• Work required: What lines in the entries hold the string "agent"? List them.

[Collection entries]
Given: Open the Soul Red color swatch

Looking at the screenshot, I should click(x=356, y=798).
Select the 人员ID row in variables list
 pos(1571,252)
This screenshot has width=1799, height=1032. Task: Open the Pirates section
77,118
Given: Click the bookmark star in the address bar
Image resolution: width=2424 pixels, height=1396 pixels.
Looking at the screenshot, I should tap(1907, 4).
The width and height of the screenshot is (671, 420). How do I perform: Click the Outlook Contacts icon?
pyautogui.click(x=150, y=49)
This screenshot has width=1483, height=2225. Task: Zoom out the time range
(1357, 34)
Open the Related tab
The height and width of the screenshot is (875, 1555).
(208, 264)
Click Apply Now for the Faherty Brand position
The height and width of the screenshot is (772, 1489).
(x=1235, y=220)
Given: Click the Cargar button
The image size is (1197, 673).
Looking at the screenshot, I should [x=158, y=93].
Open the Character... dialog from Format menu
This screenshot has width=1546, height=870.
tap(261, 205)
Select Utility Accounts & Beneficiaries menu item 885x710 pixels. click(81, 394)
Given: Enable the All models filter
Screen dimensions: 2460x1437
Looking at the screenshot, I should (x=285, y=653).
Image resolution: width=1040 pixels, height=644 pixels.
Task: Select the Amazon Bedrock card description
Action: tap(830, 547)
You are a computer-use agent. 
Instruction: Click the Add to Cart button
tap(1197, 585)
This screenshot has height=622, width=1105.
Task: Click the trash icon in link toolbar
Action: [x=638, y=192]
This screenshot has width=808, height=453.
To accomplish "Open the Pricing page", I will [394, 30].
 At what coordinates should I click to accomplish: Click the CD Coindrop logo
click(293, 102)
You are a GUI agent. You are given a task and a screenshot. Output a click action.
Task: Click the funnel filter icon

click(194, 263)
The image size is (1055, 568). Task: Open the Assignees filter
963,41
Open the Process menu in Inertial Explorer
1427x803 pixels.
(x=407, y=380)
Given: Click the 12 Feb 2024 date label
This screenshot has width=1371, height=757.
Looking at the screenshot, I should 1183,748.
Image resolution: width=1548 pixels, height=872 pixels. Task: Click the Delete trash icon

• Answer to the problem:
You are a computer-use agent. 
You are a GUI agent. You are given a task and a screenshot. Output a click action.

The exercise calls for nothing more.